Os meus quatro filhos não conhecem outra realidade senão a de dividir a sua vida e o seu amor com três gatos e dois cães. Na rua não entram em pânico quando vêem um cão a correr na sua direcção; são desparasitados regularmente ao mesmo tempo que os bichos, e assistem diariamente ao maior quadro de felicidade de que há memória: ver um cão a correr atrás de uma bola, de um pau, ou de um pombo que nunca vão conseguir apanhar. Com os gatos aprenderam as fronteiras do bom senso e do amor comedido e menos estriónico.
Na semana passada a nossa gata Manga adoeceu repentinamente. O diagnóstico foi devastador. Na minha casa os gatos e os cães não vão para uma quinta: morrem. Juntámos a família, explicámos aos pequenotes que a Manga estava a morrer, que tínhamos aquela noite para nos despedirmos.

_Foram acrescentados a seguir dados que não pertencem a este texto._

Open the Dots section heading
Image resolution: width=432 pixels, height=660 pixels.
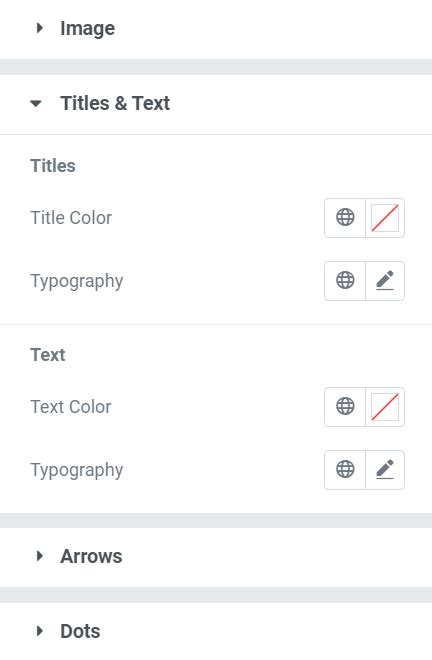point(80,631)
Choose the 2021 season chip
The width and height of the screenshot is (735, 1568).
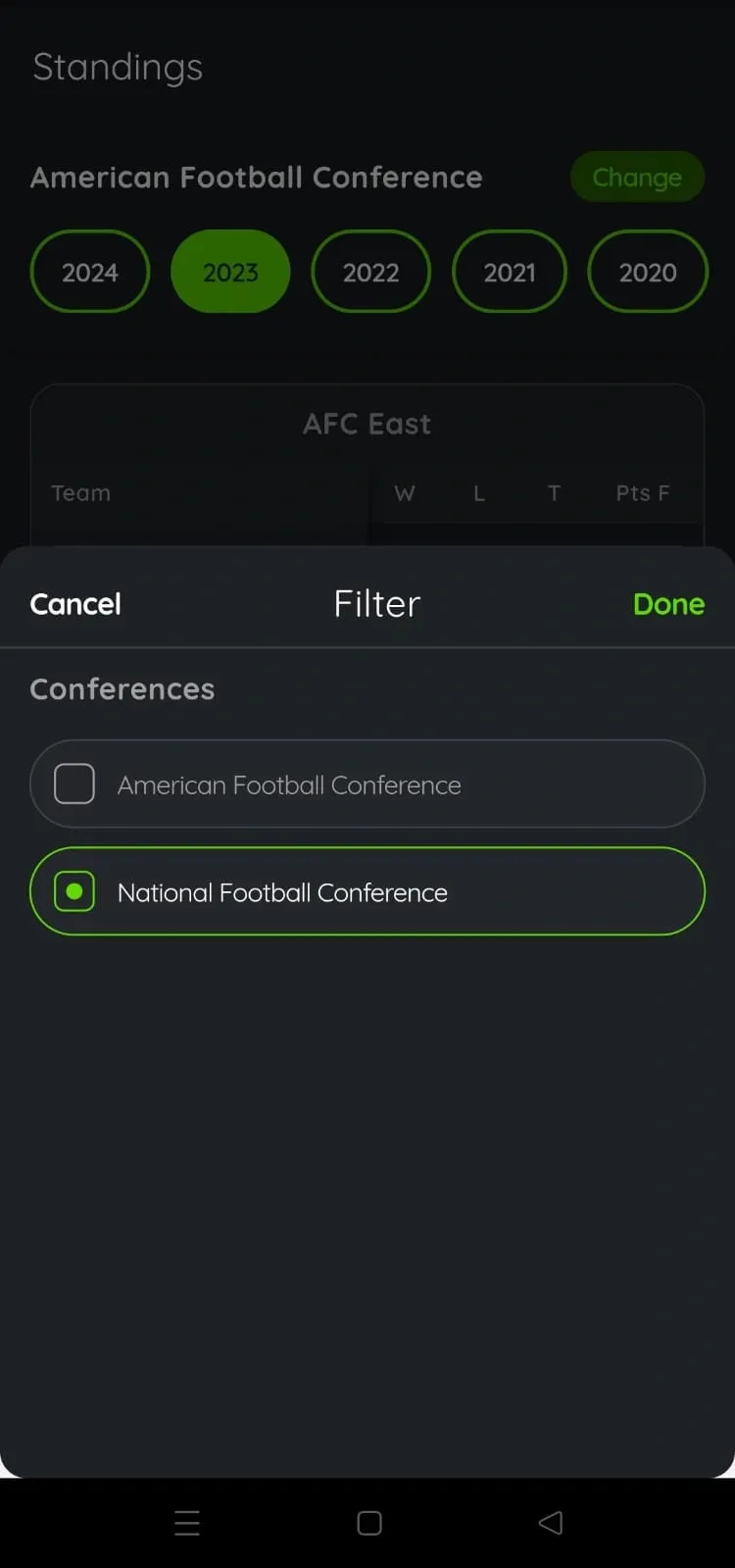point(510,272)
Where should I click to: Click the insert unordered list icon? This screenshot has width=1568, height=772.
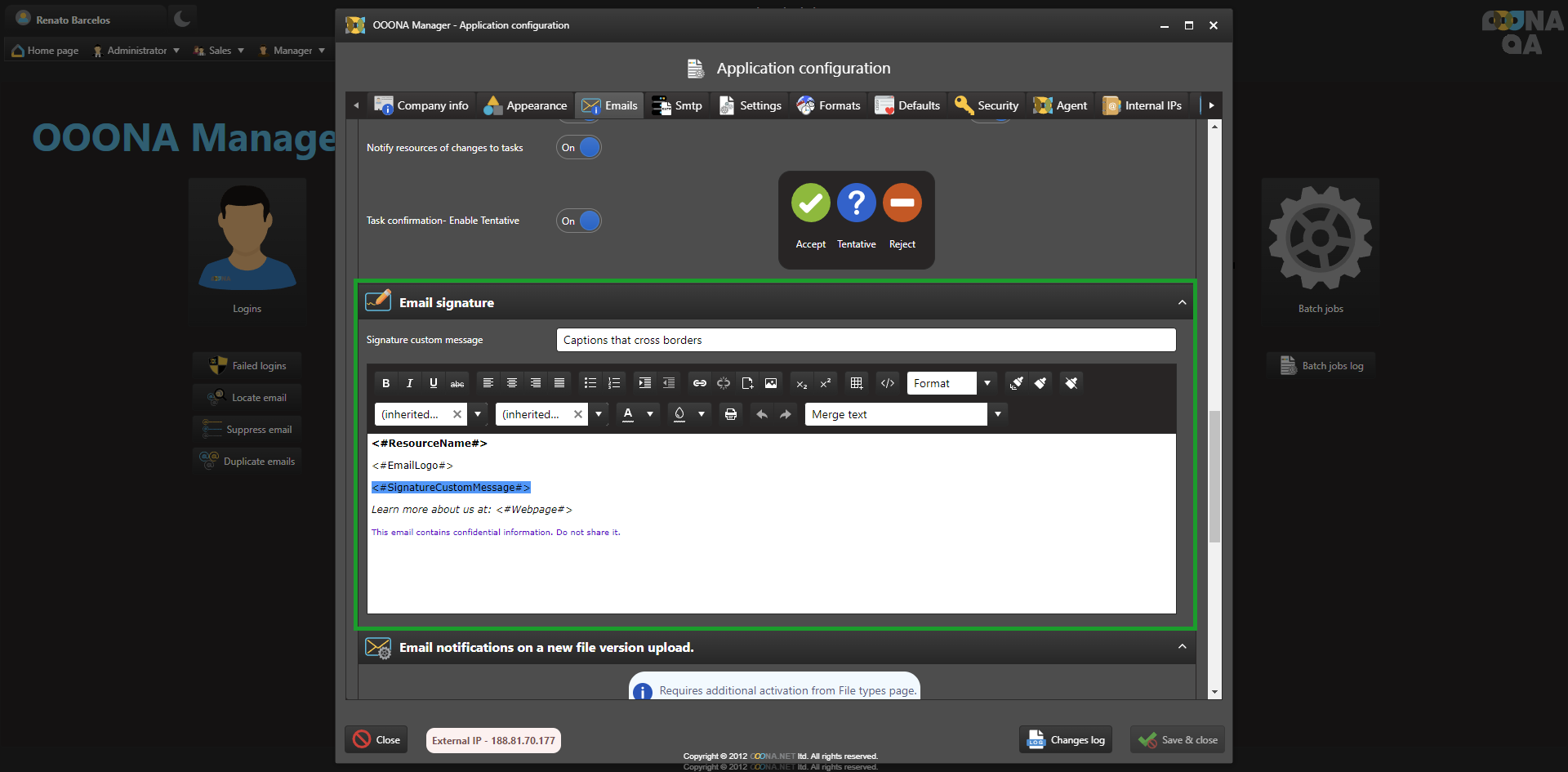click(x=590, y=383)
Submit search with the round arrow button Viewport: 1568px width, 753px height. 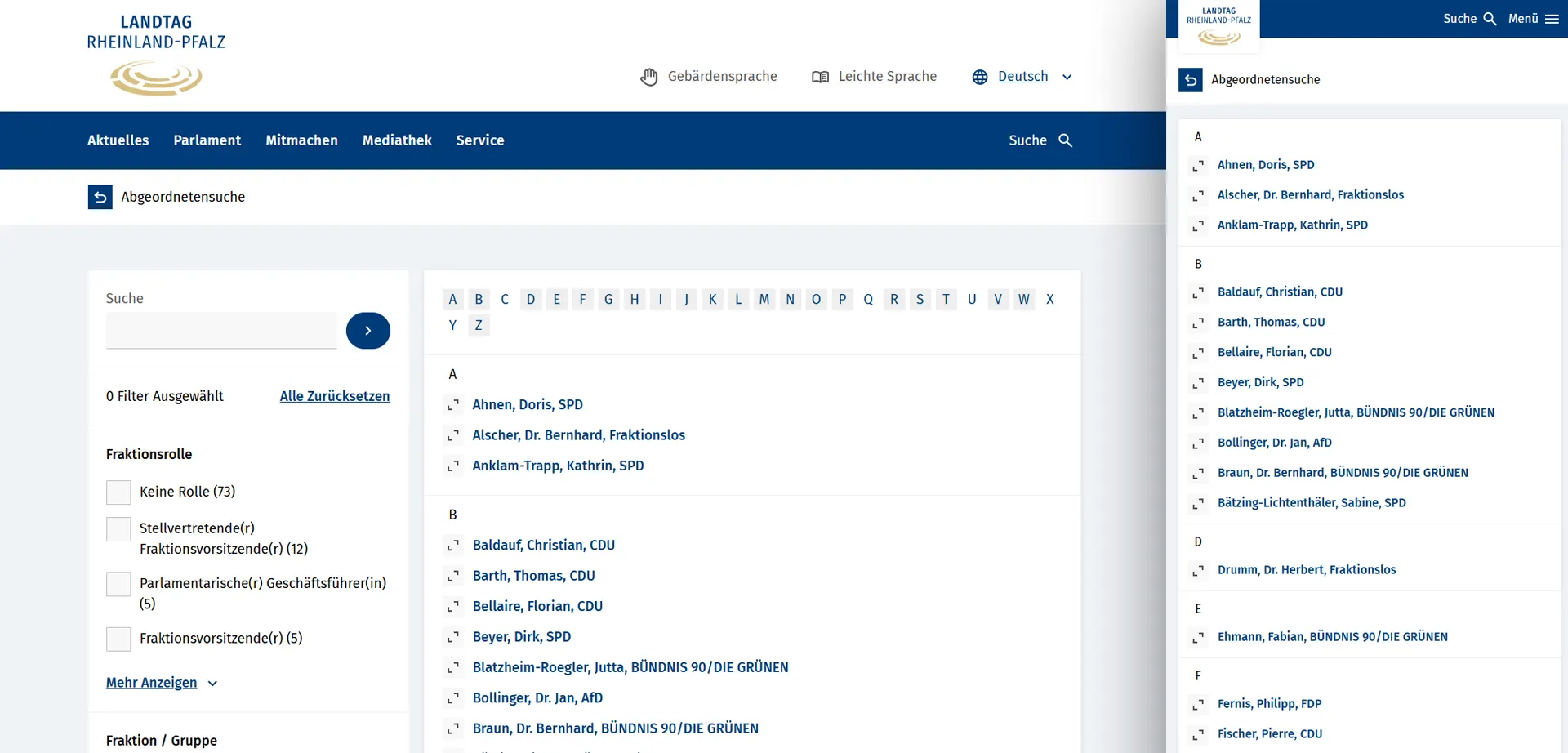[x=368, y=331]
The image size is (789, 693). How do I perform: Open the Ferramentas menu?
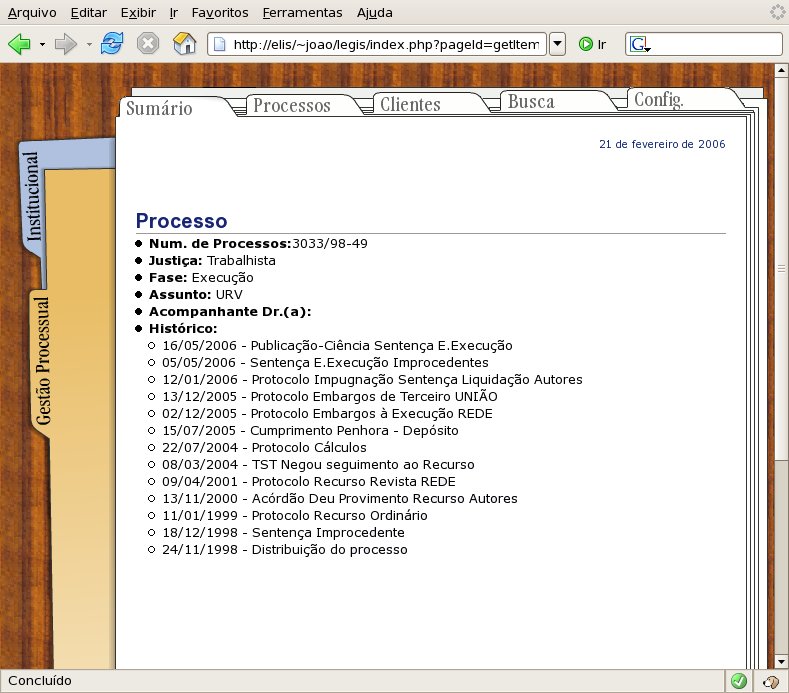(x=302, y=13)
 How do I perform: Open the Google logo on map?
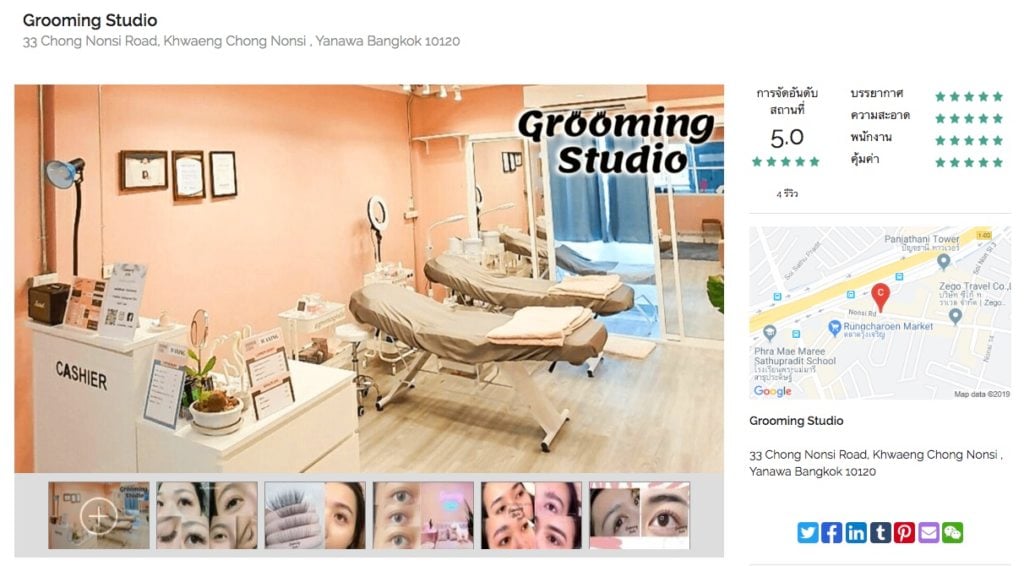point(772,391)
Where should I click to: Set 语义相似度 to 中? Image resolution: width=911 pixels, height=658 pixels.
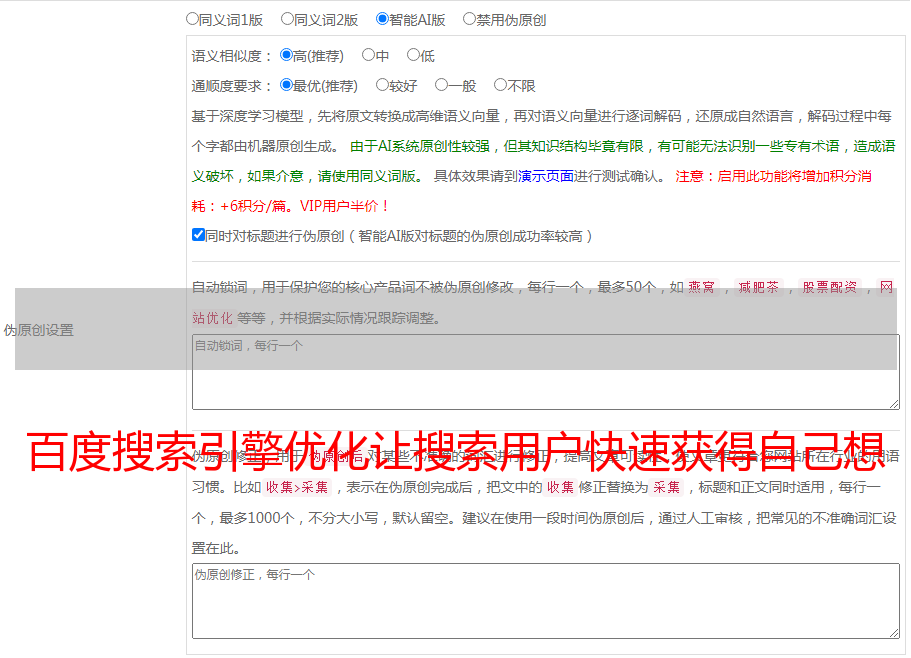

A Carolina foi buscar o boneco favorito de bebé, deu-o à gatita e ainda conseguiu ter um quatro no teste de português apesar de ter o rosto e a alma desfeitas; o António fingiu que não percebeu e ignorou (mas percebeu tudo; é um mecanismo de defesa muito particular do cromossoma y), mas todos os dias chora com saudades; aos três anos, a Aurora desvalorizou porque o conceito de morte ainda não tem cabimento na forma pura e mágica como vê o mundo, mas anda à procura de cabeça no ar pela estrela e pela nuvem onde a Manga mora; e a Isaura, que começou a dizer as primeiras palavras há um par de semanas, afirma, pasma desde há uns dias: “o miau um’cacá”.
No dia seguinte, voltámos ao consultório para eutanasiar a Manga. Era o mínimo que podíamos fazer. Fomos de coração partido e de lágrimas teimosas que não hesitaram em soltar-se.
Foi tudo rápido e indolor. Não foi, aliás, a primeira vez que passámos por esta terrível decisão de pôr termo a um quadro de sofrimento. Desta vez apenas tivemos coragem de não prolongar egoisticamente o que tinha que ser feito.
A Sofia, assistente do dr. Mário, se calhar sem se aperceber, deu-nos as maiores palavras de reconforto possíveis: “é uma coisa muito fixe, a vossa família, o que vocês estão a fazer pelas vossas crianças, deixando-as crescer com uma família cheia de irmãos e de amigos de quatro patas”.
Os gatos fazem furor na Internet e não espero outra coisa para este texto: a nossa Manga merece-o.